For its latest “Macbeth,” The Guthrie’s Wurtele Thrust Stage is transformed into a grand ruin, with the stage littered with the debris of long-standing battles and the great castle sporting ruined columns and a broken dome above.

For its latest “Macbeth,” The Guthrie’s Wurtele Thrust Stage is transformed into a grand ruin, with the stage littered with the debris of long-standing battles and the great castle sporting ruined columns and a broken dome above. It’s a broad, overwhelming image (expertly crafted by Monica Frawley) that matches the mood of Joe Dowling’s production perfectly. This is a “Macbeth” that is loud and massive, ­ but one that may obscure its heart in too much noise.

The cast is terrific, from the dynamic Erik Heger and Michelle O’Neil as the conniving leads all the way through to Macbeth’s rivals for the throne, the old king Duncan (Raye Birk) to the always-eerie Weird Sisters (Barbara Bryne, Isabell Monk O’Connor and Suzanne Warmanen).
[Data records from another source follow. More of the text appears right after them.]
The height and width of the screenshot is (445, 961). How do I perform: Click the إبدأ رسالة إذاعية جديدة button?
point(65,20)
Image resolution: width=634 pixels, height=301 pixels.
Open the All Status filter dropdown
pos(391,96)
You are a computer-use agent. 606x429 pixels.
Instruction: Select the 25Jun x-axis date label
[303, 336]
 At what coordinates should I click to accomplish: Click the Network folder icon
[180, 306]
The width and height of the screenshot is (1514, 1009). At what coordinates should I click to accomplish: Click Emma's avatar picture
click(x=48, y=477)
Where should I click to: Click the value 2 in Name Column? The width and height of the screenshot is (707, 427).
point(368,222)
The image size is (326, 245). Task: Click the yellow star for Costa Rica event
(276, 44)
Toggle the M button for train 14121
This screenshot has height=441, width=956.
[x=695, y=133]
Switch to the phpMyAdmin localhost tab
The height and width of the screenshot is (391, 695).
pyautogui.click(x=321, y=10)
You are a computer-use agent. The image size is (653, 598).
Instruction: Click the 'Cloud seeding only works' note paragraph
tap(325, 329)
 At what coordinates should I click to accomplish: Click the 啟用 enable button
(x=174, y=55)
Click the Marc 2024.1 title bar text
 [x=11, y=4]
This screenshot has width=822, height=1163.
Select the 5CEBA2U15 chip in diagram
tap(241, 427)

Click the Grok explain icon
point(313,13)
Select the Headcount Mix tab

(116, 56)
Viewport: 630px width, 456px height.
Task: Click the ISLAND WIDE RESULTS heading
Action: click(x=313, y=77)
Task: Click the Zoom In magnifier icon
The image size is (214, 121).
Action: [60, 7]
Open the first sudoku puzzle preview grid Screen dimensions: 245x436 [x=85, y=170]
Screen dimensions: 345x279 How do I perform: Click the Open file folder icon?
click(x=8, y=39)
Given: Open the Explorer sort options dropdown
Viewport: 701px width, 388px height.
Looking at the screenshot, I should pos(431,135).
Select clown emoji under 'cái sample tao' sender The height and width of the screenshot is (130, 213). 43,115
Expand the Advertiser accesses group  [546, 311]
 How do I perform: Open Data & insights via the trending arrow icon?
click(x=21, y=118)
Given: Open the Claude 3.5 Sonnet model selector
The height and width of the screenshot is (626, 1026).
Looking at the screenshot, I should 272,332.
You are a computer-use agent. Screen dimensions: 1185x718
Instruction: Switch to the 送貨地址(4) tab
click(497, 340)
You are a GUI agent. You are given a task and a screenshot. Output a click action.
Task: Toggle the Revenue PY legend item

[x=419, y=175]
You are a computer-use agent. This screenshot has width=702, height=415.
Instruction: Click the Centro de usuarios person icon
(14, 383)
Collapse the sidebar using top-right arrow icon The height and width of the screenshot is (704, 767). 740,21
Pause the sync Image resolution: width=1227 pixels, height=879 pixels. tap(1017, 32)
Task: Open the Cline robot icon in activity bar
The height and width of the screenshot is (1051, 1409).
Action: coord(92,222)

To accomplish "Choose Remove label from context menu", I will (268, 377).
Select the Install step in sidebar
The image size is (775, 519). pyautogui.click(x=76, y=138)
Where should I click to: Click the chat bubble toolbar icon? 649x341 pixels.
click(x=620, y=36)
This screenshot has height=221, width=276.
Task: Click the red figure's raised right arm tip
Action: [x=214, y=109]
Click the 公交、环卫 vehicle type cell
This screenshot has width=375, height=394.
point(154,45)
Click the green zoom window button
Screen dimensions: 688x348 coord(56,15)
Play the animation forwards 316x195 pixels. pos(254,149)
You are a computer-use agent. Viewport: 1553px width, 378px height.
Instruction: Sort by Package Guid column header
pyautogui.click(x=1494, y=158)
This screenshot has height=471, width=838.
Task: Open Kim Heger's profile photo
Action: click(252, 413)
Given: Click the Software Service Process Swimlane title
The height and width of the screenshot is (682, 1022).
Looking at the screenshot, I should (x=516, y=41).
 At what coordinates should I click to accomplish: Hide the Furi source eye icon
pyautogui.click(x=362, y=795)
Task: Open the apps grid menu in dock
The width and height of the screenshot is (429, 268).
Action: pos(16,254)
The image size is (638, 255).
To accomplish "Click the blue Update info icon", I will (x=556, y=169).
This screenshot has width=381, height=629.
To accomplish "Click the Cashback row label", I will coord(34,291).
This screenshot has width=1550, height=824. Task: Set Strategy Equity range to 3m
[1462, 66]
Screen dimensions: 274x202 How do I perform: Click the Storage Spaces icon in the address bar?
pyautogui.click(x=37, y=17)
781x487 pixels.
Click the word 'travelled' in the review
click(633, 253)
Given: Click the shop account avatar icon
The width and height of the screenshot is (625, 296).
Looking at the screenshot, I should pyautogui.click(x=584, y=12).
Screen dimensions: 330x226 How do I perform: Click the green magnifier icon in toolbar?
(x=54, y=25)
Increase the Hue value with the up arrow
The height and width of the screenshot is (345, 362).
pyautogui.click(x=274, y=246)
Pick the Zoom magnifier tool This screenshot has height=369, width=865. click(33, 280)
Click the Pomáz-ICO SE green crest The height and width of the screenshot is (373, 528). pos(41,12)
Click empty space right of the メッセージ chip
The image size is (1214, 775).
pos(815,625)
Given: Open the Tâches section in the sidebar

Presented without intermission, “Macbeth” hurtles toward its conclusion through its famous set pieces. Dowling isn’t afraid to use blood or shocking moments of violence to bring home the tale’s darkness. By the end, you are not sure if Macbeth is to be seen as an example of what you should not do, or as an example of someone who had the right idea, but didn’t take it far enough.

All of this does strip the play of some of its nuance, which I think would actually help the dark mood here. I never got the sense that the trap that Macbeth and the Lady end up in is entirely of their own making ­ — or if they ever had a chance after the Weird Sisters made their prophecy.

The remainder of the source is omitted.